Four years later, Shirley's younger sister Carolyn, who lived in Monroe, Louisiana started having serious stomach trouble and her doctor could not find the problem. Carolyn came to Houston to consult specialists and they did find the problem, but no hope. She had colon cancer. After an agonizing five months, and as many surgeries, she died at 36, leaving her husband and three young kids.
Not long after these two deaths, Shirley had another breakdown. She was hospitalized in Corpus for about six weeks and eventually released with lots of medication, but no therapy. She seemed to get better eventually, but then we moved back to Houston.
We were back in Houston about six months when Jim Tom went to Kentucky for a gas-compressor-related business trip. He was working with a bunch of other guys, getting compressed gas moved from a hole in the ground onto a truck, when the truck blew up, killing four of the six men there, and severely injuring Jim Tom. He had second- and third-degree burns over 77% of his body and it was not clear whether or not he'd survive this accident. Shirley, Annie Mae and I flew from Houston to be with him. Shirley was strong, focused, and clear about taking care of him. I passed out three times after I saw my father burned to a crisp like a marshmallow you held over the campfire too long. So, at 15 years old and no license to drive yet, I flew back to Houston to deal with the movers (my parents had just bought a new house) and pay the mortgage and be a grown-up.
Shirley seemed to find a purpose from my father's injuries. She was, in some ways, the best I'd ever seen her. More capable and energized than I'd ever known her to be. Jim Tom did recover fully, and with remarkable speed after this, but Shirley never was the same again.
Soon afterward, I left home and Jim worked non-stop trying to rebuild a business that was destroyed in the fire and makeup for lost time. That meant that Shirely was left by herself, alone, most of the time. She only left the house once a week for a trip to the hairdresser, grocery store, and liquor store; and, she drank a lot more, sitting there alone. By the time she swallowed five bottles of pills one night in March 1983, she was swallowing about a fifth of vodka a day.
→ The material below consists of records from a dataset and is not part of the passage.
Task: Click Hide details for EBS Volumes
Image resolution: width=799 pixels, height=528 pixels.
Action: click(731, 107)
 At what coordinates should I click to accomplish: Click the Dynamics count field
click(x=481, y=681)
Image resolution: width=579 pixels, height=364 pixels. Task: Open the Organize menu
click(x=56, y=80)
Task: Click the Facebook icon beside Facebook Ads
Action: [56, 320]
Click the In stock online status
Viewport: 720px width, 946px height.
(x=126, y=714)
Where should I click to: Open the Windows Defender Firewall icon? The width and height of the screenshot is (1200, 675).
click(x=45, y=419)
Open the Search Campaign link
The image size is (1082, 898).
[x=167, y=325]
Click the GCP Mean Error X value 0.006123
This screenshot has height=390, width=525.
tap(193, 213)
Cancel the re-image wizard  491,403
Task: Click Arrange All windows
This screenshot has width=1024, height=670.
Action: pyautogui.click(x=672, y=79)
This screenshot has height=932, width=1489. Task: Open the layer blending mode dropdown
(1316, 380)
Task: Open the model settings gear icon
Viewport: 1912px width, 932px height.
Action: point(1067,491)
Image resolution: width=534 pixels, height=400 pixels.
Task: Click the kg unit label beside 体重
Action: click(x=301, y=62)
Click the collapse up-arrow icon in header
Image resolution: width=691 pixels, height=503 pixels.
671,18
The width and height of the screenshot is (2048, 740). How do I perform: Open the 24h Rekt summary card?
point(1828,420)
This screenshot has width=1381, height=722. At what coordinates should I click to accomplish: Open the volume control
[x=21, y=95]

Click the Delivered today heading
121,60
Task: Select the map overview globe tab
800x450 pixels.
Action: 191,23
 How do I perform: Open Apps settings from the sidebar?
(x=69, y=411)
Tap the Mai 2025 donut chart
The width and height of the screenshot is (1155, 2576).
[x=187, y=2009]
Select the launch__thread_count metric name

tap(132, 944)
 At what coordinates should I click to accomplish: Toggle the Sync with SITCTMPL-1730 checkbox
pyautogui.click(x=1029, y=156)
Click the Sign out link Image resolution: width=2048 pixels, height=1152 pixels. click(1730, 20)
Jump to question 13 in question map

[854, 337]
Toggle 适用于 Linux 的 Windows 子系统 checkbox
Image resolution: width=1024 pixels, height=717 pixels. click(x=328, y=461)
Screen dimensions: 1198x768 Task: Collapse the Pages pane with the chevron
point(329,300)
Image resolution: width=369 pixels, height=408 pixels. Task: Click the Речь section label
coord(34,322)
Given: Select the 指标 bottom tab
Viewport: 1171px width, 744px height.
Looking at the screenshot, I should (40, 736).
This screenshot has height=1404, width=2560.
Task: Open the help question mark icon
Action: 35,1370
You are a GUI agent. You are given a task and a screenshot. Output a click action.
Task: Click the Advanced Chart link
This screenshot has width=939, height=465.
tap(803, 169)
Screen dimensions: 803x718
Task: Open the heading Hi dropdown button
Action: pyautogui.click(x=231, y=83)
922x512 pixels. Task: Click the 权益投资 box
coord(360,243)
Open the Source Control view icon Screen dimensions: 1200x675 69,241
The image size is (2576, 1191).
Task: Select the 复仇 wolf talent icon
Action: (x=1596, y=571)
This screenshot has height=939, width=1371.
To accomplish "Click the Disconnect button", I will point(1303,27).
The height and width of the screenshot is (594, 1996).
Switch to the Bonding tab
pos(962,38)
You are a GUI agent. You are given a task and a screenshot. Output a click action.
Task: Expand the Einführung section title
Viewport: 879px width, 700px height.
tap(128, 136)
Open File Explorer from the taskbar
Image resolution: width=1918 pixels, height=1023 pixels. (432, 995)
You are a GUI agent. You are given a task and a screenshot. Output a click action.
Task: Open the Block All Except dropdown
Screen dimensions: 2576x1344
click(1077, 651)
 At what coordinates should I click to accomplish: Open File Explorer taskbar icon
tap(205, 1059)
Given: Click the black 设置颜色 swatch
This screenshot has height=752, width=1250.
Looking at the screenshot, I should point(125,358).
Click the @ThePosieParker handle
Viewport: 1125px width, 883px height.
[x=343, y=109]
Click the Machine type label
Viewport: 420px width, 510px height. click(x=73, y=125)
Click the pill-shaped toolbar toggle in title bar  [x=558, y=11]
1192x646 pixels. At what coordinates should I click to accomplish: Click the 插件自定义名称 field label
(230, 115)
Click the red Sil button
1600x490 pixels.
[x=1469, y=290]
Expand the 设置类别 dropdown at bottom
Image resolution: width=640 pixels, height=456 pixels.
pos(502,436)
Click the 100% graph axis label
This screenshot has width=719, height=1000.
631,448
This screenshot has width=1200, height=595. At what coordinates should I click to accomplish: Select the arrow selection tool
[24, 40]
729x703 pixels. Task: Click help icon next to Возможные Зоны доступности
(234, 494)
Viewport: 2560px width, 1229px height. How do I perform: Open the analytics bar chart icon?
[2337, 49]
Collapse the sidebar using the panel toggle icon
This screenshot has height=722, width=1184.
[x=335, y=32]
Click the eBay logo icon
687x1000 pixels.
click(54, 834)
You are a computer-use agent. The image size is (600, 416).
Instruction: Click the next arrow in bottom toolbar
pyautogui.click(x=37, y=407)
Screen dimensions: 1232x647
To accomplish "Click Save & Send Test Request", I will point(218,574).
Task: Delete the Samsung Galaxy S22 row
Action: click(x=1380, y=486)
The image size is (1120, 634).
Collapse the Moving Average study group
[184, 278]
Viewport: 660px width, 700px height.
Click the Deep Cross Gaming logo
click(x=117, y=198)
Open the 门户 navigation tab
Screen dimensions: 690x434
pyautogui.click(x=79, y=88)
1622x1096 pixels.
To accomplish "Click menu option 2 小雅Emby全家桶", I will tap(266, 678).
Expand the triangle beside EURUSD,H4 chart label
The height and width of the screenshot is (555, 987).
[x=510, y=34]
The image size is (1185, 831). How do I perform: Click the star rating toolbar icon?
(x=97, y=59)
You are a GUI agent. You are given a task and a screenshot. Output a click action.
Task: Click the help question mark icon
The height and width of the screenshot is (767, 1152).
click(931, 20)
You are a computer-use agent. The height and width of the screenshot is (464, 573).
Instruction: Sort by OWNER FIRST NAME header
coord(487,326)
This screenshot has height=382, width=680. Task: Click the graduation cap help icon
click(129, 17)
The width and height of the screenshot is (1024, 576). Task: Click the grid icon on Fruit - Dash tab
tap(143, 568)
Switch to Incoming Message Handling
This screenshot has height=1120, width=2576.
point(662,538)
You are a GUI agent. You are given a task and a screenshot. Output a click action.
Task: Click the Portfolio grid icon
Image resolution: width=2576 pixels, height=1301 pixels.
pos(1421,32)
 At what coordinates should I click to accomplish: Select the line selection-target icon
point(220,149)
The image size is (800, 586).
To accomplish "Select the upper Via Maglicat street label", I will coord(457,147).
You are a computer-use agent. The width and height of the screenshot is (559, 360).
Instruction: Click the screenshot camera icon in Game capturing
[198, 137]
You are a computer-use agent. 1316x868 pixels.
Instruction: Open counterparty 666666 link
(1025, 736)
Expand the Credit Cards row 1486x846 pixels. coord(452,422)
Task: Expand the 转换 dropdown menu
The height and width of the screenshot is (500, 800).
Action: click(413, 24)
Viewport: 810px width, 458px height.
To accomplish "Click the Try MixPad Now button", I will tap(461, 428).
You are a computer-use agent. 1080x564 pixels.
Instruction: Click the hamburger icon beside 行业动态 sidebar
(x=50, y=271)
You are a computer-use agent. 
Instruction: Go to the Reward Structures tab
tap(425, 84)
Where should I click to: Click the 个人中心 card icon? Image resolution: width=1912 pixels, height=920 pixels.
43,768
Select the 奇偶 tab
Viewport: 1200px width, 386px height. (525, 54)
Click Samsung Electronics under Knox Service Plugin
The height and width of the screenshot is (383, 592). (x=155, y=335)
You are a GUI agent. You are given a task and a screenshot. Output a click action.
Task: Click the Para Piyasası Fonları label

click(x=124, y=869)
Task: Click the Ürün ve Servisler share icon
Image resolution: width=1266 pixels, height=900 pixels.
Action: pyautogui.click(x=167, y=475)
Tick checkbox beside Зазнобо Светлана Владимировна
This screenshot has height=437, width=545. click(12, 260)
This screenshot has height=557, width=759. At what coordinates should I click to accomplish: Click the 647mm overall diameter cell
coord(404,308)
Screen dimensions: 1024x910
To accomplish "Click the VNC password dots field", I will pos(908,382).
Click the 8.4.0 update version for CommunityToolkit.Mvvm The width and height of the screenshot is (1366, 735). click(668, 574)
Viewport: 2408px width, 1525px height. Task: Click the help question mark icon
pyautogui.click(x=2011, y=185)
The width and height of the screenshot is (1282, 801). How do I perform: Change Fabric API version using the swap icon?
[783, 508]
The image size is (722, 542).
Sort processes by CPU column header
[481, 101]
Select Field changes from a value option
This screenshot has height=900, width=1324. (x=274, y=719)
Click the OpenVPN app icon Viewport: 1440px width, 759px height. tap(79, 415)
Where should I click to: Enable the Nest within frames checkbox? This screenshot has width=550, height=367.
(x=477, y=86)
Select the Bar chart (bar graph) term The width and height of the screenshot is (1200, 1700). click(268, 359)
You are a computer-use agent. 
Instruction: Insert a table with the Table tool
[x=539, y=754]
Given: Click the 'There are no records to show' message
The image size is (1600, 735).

Shirley packed more tragedy into one lifetime than should be allowable by any karmic law. Having a daughter who is queer would have only seemed like another tragedy to her. In many ways, I'm relieved that she was spared this additional "tragedy" (as happy as it makes me being queer), and I'm doubly relieved that I was spared her homophobia. The much harder answerable question is an existential one: would I have had the courage to come out had my mother not killed herself?
I can't answer that question. I only know that the struggle for me was always about how to stop Shirley's pain and, at the same time, how to have my own life. There's no easy answer to that one, no Hallmark-approved Mother's Day card that can tie a suicided mother and a queer daughter into a neat bow suitable for purchase. I do hope that if there's an afterlife, they have P-Flag meetings.